Little duck orchid

Scientific classification
- Kingdom: Plantae
- Clade: Tracheophytes
- Clade: Angiosperms
- Clade: Monocots
- Order: Asparagales
- Family: Orchidaceae
- Subfamily: Orchidoideae
- Tribe: Diurideae
- Genus: Caleana
- Species: C. disjuncta
- Binomial name: Caleana disjuncta (D.L.Jones) M.A.Clem.
- Synonyms: Paracaleana disjuncta D.L.Jones; Sullivania disjuncta (D.L.Jones) & M.A.Clem.;

= Caleana disjuncta =

- Genus: Caleana
- Species: disjuncta
- Authority: (D.L.Jones) M.A.Clem.
- Synonyms: Paracaleana disjuncta D.L.Jones, Sullivania disjuncta (D.L.Jones) & M.A.Clem.
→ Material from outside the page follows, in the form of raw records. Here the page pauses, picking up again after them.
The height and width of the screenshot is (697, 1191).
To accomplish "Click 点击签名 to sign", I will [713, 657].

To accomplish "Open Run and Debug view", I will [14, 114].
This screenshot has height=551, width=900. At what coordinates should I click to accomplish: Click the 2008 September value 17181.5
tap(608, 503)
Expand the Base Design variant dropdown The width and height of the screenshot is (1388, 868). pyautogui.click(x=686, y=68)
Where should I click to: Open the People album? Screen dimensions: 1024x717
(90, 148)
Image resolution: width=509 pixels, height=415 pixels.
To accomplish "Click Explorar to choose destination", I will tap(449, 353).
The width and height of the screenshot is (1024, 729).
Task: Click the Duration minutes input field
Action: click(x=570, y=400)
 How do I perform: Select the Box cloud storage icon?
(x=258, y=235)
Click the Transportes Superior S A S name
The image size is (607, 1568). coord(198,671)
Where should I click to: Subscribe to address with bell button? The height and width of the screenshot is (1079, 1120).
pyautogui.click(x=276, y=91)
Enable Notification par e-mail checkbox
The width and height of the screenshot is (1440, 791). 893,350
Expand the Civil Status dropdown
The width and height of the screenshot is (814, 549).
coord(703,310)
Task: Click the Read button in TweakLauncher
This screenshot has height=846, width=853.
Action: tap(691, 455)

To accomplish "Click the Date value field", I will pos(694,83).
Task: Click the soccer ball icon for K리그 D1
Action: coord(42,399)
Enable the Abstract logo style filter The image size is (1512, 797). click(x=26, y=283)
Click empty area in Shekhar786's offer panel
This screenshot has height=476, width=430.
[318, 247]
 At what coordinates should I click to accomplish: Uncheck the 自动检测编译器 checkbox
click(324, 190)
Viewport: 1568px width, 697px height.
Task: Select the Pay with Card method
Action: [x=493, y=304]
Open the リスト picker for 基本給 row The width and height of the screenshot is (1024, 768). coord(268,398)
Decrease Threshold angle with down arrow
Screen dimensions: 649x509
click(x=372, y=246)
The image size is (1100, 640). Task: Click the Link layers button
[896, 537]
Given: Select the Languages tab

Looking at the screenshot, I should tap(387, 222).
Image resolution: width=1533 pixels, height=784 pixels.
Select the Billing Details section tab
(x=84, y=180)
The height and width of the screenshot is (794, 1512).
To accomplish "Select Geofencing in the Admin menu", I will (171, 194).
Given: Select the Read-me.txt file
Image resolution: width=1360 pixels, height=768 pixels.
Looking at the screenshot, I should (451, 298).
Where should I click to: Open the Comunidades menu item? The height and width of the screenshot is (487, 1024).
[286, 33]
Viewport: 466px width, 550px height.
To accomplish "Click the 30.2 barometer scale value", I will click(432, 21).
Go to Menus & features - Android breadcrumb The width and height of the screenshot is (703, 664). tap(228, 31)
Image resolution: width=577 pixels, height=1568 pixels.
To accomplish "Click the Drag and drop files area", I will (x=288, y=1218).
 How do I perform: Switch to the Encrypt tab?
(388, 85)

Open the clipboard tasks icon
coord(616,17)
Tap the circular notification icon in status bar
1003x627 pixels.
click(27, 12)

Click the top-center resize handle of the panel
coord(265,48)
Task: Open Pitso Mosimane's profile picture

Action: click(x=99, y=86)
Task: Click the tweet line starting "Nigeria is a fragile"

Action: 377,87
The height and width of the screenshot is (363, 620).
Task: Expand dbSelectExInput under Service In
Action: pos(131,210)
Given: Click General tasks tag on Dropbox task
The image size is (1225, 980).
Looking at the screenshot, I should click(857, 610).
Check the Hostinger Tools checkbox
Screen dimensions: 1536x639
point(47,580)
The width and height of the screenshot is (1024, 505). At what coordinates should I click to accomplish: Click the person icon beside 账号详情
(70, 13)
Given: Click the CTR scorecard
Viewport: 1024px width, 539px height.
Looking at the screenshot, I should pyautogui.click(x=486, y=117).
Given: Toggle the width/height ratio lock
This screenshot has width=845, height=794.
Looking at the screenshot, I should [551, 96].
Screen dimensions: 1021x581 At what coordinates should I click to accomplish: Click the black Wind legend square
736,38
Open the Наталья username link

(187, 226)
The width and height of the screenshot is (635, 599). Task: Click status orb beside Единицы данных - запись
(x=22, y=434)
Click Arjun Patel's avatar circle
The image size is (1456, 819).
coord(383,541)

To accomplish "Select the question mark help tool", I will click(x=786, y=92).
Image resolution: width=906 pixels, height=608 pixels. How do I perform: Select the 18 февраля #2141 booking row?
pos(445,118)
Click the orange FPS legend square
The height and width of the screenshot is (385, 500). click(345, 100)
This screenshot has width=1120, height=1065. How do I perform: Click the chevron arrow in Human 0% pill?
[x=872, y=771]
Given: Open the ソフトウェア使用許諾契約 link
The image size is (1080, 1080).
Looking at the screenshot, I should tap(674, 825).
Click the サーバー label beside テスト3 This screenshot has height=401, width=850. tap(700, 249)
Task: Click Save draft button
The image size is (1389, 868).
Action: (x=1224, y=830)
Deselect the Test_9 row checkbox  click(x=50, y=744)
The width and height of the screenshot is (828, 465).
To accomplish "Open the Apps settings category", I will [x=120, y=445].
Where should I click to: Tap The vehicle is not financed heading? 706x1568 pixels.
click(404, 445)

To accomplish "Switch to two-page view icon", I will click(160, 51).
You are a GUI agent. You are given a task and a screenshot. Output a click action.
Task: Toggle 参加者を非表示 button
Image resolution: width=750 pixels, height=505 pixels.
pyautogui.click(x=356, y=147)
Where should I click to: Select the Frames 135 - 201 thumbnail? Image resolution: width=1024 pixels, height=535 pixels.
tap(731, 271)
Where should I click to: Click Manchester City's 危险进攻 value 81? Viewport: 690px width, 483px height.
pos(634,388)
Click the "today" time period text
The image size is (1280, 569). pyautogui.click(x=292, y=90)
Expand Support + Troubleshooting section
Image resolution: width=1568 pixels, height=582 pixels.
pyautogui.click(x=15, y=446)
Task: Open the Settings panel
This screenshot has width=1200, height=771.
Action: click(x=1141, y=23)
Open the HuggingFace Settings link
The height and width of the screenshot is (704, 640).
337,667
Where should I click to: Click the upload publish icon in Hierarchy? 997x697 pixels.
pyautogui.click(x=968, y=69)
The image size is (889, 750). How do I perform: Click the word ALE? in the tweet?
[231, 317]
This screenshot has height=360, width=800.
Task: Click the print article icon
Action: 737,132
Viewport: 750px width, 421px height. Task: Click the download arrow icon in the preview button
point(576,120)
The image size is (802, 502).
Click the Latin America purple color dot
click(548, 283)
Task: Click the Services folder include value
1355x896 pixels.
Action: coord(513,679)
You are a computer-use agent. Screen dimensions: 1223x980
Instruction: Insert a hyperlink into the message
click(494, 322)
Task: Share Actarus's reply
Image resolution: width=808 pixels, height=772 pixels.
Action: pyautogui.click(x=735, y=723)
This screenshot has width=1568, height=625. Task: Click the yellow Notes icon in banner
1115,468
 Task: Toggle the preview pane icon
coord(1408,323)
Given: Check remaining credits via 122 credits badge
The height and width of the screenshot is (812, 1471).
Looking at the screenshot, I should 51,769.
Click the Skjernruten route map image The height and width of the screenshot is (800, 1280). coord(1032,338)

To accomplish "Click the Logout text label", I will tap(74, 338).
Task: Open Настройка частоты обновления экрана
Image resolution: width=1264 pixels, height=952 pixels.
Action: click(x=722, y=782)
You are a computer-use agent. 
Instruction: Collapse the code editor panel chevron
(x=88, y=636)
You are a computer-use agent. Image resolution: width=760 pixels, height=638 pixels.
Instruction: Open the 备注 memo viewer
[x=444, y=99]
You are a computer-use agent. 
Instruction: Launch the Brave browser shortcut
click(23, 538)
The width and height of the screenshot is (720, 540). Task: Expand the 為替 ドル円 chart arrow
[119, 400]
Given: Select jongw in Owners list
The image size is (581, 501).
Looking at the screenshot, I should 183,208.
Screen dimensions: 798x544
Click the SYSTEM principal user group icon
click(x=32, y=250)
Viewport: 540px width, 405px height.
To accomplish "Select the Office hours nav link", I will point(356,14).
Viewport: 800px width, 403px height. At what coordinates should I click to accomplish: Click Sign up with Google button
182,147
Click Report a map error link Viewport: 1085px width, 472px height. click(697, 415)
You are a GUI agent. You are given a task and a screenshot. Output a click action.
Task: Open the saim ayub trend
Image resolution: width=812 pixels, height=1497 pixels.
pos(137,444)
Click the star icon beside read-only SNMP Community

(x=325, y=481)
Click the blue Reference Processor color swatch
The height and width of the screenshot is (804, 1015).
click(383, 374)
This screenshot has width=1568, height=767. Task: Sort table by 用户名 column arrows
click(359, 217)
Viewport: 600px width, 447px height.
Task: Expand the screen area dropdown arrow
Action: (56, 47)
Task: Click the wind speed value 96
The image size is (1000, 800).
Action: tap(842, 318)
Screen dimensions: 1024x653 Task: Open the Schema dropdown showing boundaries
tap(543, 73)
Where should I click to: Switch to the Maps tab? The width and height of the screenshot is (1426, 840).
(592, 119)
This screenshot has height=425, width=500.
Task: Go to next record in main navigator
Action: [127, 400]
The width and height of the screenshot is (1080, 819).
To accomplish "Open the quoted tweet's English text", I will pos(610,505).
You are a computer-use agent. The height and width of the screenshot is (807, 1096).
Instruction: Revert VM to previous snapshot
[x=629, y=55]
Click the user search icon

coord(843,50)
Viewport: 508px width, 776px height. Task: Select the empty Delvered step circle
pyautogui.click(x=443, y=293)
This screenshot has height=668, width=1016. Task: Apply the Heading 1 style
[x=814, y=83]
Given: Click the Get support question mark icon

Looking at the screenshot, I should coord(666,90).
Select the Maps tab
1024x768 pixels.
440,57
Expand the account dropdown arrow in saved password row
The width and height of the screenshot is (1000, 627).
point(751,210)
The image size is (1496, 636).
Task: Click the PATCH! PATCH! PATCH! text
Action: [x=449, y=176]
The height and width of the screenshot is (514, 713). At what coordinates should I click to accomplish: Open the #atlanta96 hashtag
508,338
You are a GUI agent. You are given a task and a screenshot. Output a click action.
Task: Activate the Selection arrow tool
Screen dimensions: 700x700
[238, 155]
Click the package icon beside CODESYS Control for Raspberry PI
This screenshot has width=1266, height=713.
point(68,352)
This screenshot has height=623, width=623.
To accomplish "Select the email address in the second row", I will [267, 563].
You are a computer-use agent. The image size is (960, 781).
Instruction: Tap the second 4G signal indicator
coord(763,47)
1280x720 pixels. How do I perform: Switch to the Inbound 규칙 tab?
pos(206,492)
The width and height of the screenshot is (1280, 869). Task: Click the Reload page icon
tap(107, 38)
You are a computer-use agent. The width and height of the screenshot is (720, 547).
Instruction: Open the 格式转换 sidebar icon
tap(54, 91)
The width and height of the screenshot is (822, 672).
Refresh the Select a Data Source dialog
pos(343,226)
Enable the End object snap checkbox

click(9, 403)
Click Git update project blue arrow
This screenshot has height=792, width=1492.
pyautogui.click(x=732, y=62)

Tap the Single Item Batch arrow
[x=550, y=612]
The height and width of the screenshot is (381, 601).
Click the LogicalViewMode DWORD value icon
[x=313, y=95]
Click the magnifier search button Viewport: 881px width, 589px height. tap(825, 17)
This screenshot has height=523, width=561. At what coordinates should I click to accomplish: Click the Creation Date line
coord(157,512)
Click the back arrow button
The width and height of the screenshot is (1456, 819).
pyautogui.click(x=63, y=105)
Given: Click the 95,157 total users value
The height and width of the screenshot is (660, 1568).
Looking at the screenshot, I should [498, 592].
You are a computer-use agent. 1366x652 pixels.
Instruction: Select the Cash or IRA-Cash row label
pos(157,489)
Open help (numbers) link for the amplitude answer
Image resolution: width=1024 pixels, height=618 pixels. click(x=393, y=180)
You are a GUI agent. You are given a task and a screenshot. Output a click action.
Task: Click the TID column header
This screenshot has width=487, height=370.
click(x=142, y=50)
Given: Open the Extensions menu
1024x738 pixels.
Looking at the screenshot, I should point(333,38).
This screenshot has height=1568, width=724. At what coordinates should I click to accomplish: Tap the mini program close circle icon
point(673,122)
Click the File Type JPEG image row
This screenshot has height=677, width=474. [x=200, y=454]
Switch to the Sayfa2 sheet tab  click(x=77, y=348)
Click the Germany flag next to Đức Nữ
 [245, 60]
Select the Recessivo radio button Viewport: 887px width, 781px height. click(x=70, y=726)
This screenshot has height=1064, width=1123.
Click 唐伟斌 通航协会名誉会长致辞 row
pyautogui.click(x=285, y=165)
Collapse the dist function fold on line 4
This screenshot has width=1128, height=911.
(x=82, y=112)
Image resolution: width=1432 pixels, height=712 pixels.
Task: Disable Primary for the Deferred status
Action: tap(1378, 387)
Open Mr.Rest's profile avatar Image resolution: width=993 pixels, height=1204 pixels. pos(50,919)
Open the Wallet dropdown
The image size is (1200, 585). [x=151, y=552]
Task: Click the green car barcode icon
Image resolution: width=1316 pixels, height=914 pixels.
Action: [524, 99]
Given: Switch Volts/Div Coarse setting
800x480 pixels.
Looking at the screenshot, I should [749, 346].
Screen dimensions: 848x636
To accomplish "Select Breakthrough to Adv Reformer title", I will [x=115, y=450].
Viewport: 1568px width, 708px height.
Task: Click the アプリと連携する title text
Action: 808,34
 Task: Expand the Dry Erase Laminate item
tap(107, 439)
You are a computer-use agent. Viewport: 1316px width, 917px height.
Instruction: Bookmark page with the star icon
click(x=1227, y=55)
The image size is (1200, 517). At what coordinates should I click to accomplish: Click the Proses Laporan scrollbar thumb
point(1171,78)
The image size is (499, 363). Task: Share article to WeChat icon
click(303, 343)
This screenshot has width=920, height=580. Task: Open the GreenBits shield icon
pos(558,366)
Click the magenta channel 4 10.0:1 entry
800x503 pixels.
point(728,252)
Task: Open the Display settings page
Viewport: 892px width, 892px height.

Species of flowering plant

Caleana disjuncta, commonly known as the little duck orchid, is a species of orchid that is found in Western Australia but with a few disjunct populations in Victoria and South Australia. It has a single smooth leaf and a single greenish yellow and red flower with a flattened labellum, the calli only near its tip.

==Description==
Caleana disjuncta has a single smooth, dull green or dull red leaf, 10-20 mm long and 3-10 mm wide. Usually only one greenish yellow and red flower, 12-18 mm long and 8-12 mm wide is borne on a thin, wiry stalk 50-130 mm high. The dorsal sepal, lateral sepals and petals are 7-10 mm long, 1-2 mm wide and hang downwards. The dorsal sepal is pressed against the column which has broad wings, forming a bucket-like shape. The labellum is about 10 mm long on the end of a strap-like stalk about 5 mm long. The labellum is flattened and only about one-third of the outer part of the labellum is covered with glossy black glands or calli. Flowering occurs from October to December.

==Taxonomy and naming==
The little duck orchid was first formally described in 2003 by David Jones from a specimen collected in the Cox Scrub Conservation Park. Jones gave it the name Paracaleana disjuncta and published the description in The Orchadian. A 2014 paper reported that molecular studies had suggested that Caleana and Paracaleana are congeneric, so the present species was renamed Caleana disjuncta. The Western Australian Herbarium and several recent field guides to the orchids of Western Australia retain the name Paracaleana disjuncta. The specific epithet (disjuncta) is a Latin word meaning "separate", "distinct", "different" or "remote", referring to the widely separated populations of this orchid.

==Distribution and habitat==
Caleana disjuncta mainly grows in shrubland between Margaret River and Israelite Bay in Western Australia but there are small populations at three locations in the south-east of South Australia and two in Victoria in and near the Grampians National Park.